I'm using QC alone in a set up that, like my previous Helix and other gear has replaced silly amounts of rack gear. The signal path now is relatively simple outside QC. I'm in the luxurious posiion that the sounds I have created on QC are "FOH ready" and my backline and IEMs, when I use them receives exactly the same signal. (There's some tweaking that goes on around my IEMs but that doesn't change the output of QC). 

The path inside QC is based on a template that I edit per needs as there are some aspects that I don't change much, so if I switch from one patch to another, levels are relatively the same.
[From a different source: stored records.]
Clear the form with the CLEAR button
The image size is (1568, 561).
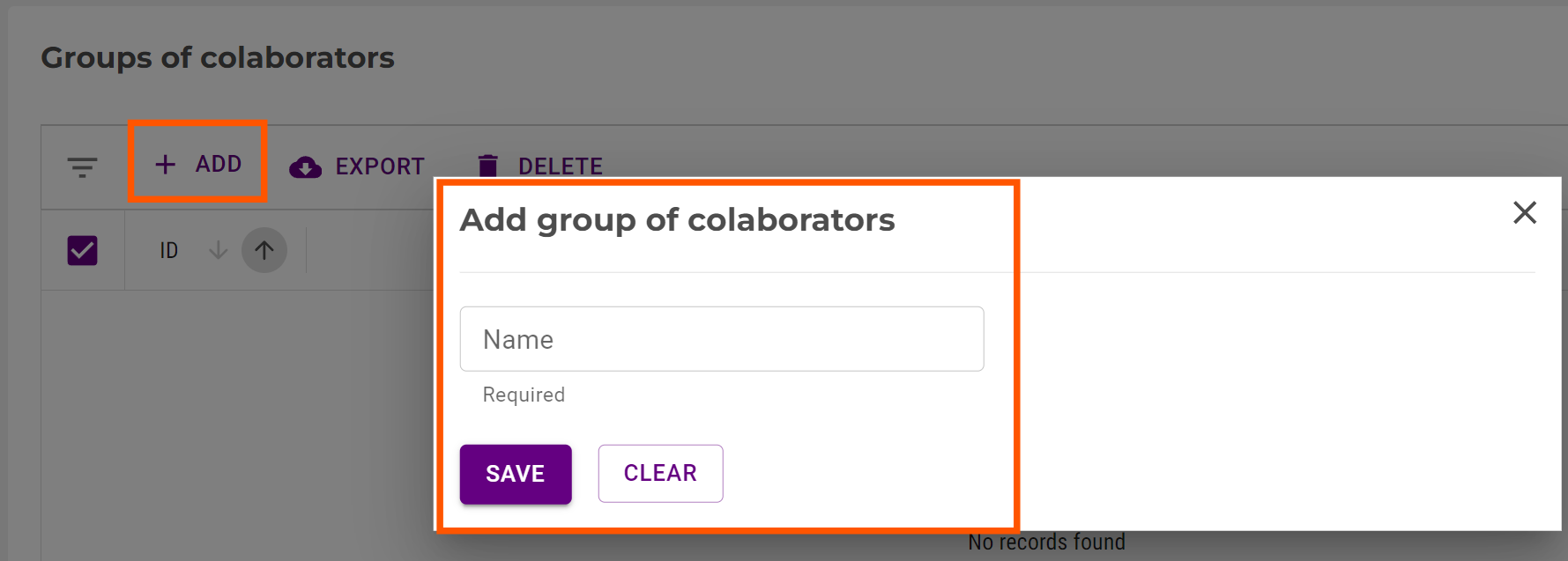[660, 474]
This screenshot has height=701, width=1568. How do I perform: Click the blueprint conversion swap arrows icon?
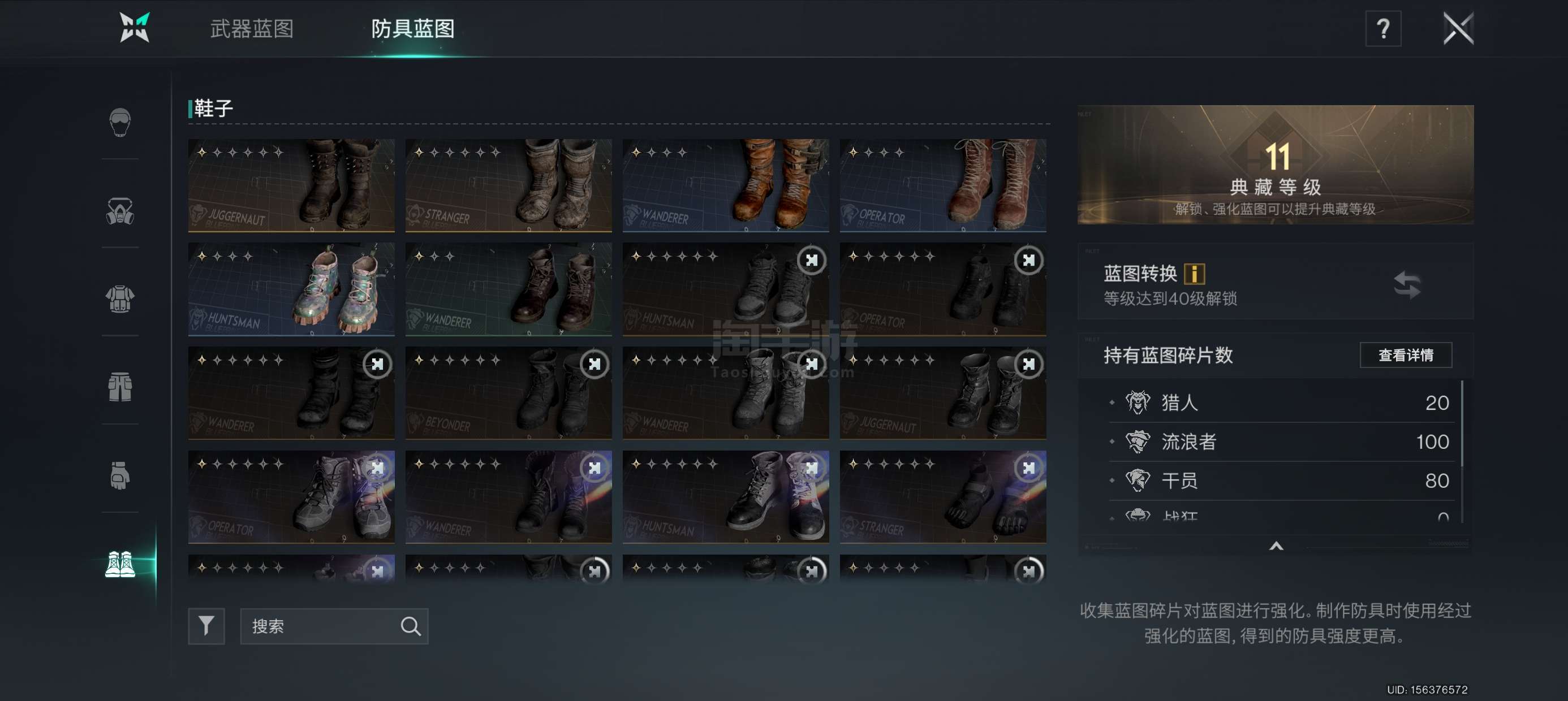[x=1407, y=284]
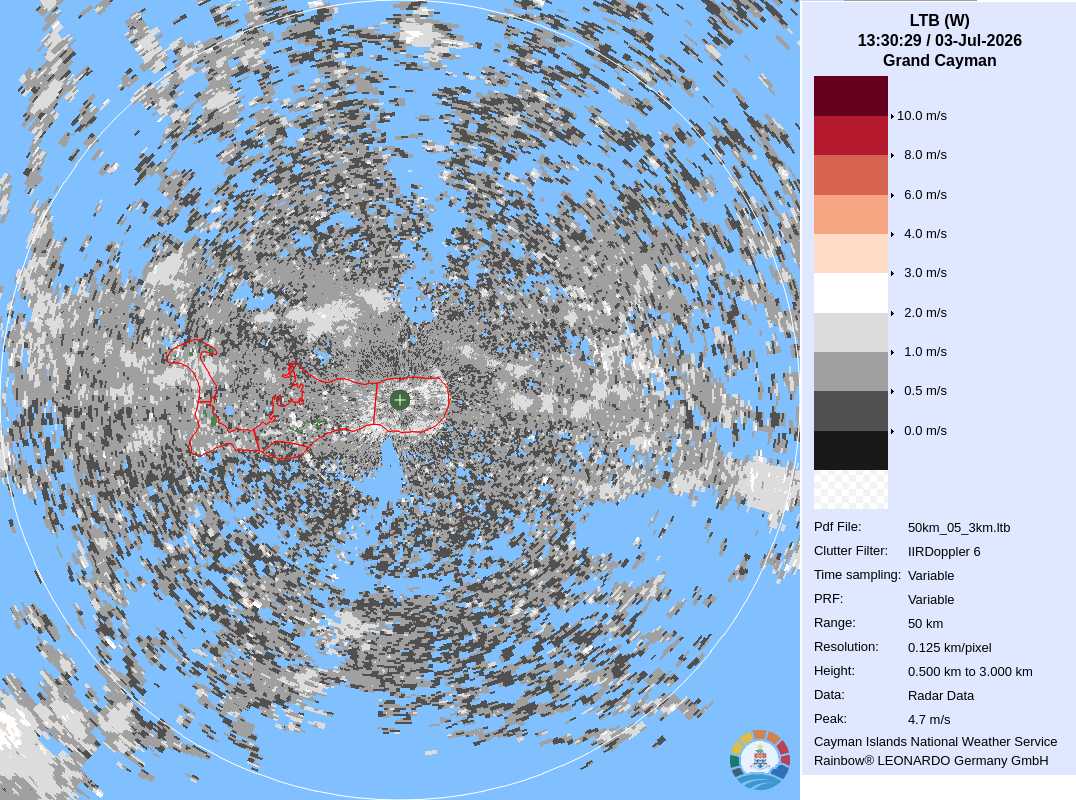Click the LTB (W) product title
1076x800 pixels.
click(939, 21)
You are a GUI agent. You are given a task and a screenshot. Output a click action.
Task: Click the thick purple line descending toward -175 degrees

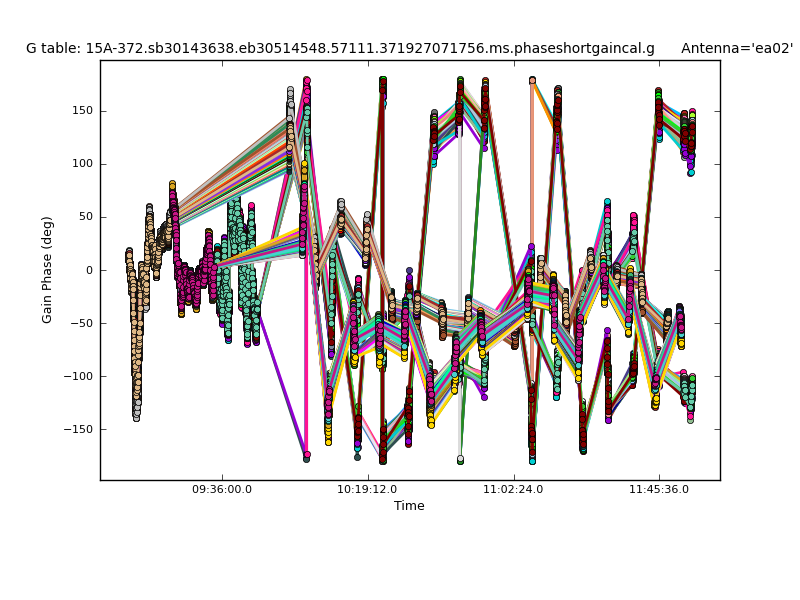pos(282,385)
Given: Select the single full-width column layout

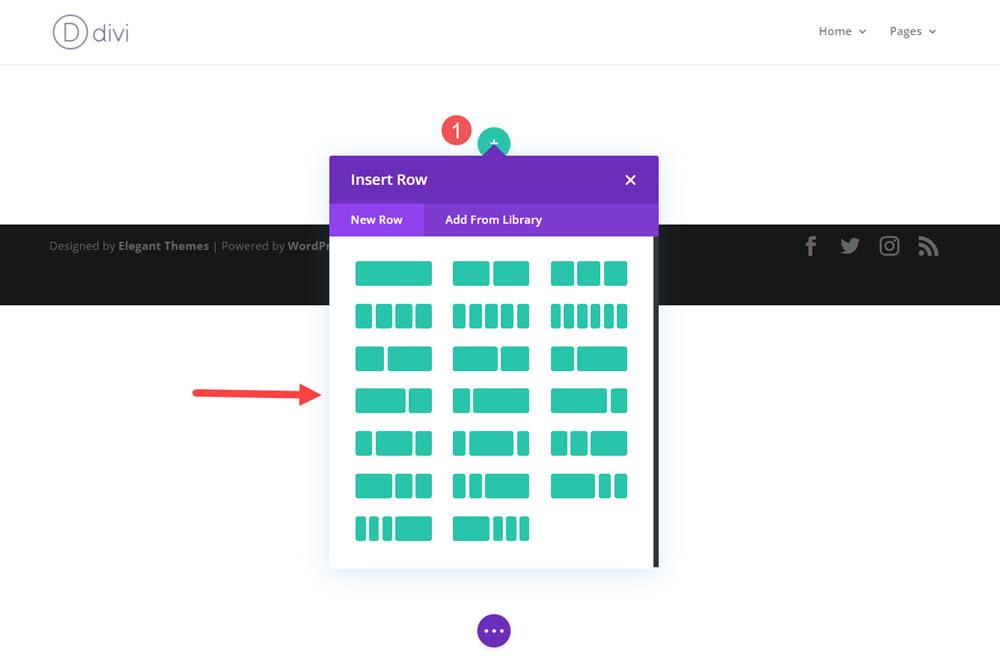Looking at the screenshot, I should pyautogui.click(x=393, y=273).
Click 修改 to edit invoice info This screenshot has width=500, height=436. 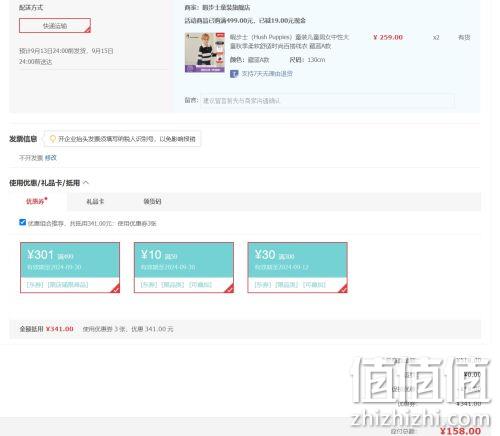[x=51, y=158]
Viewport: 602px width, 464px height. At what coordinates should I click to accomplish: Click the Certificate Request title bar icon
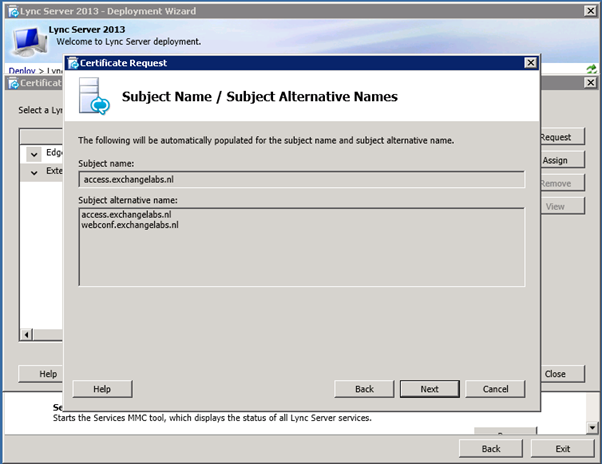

Top rows are for "preamp sounds" and the bottom rows I like to use for modulations and time based effects (except when the preset has to be wildly different like, building a 3-4 band multiband compressor - which leaves little space for much else ha ha! I guess at the moment I'm not doing much experimental stuff, but its nice to know I can if I want to.

 

Using QC is a breeze, no issues there and for me, the form factor is important. I love Helix LT, but QC fits in the same bag as my amp, which is bonkers! Touch screen and rotary controls is a big yes for me too as I like the tactile approach and hate scrolling through lengthy menus.

I've not much to add in terms of manipulating CC's and other parameters, I've had QC for a while, but I still haven't got that far yet ha ha!! 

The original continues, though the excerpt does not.